• [What the task asks]: Please print the entries below exactly, from the line with "H&S (563, 197)" through the line with "[Boxabteilung] (406, 287)", including both of those lines and leaving out all others.

START Data for processing

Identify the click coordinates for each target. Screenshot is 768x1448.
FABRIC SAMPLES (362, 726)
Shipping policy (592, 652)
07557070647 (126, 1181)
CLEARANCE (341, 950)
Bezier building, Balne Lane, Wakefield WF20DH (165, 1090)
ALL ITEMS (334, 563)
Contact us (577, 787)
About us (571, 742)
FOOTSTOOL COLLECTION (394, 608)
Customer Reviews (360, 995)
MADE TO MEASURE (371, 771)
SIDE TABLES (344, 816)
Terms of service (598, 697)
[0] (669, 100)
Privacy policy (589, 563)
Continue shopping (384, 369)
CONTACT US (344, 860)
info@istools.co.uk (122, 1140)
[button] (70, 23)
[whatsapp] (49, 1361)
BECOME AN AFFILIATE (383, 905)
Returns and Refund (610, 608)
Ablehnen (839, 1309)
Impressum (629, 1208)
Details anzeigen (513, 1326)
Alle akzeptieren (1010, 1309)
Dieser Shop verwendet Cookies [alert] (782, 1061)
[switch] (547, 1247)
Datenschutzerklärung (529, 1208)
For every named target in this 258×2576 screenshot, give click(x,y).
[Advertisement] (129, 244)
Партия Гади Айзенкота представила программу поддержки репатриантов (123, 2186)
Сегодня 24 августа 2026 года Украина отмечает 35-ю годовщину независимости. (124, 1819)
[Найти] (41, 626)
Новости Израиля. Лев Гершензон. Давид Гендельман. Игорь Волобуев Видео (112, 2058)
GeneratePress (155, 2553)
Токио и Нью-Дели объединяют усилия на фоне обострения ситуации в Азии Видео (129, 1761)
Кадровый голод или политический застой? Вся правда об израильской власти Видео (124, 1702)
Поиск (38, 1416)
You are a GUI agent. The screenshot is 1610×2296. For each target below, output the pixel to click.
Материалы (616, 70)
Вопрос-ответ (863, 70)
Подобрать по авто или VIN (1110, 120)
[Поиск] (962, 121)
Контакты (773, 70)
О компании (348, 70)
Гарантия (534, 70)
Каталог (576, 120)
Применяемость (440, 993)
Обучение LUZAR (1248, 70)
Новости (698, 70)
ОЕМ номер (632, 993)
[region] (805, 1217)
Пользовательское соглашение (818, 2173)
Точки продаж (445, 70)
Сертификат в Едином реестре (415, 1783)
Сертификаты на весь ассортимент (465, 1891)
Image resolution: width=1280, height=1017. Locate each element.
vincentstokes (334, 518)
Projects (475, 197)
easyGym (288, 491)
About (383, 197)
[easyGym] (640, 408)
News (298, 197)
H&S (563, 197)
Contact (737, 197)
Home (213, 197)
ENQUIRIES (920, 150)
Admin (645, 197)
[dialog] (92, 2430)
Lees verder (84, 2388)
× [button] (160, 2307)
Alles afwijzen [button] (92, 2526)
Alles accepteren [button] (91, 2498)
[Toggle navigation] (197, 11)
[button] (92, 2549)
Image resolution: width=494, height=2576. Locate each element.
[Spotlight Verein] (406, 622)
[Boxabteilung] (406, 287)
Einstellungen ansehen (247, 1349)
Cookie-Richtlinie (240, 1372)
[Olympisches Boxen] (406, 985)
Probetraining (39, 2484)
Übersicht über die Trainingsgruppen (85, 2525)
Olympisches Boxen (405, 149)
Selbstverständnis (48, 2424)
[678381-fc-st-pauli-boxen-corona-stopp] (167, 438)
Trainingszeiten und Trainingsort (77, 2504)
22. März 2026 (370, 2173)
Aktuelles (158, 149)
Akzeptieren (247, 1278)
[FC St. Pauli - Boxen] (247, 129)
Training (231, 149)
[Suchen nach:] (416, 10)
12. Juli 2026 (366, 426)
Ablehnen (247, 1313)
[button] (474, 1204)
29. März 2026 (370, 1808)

END Data for processing

• [Answer for this exercise]:
H&S (563, 197)
Contact (737, 197)
Home (213, 197)
ENQUIRIES (920, 150)
Admin (645, 197)
[dialog] (92, 2430)
Lees verder (84, 2388)
× [button] (160, 2307)
Alles afwijzen [button] (92, 2526)
Alles accepteren [button] (91, 2498)
[Toggle navigation] (197, 11)
[button] (92, 2549)
Image resolution: width=494, height=2576. Locate each element.
[Spotlight Verein] (406, 622)
[Boxabteilung] (406, 287)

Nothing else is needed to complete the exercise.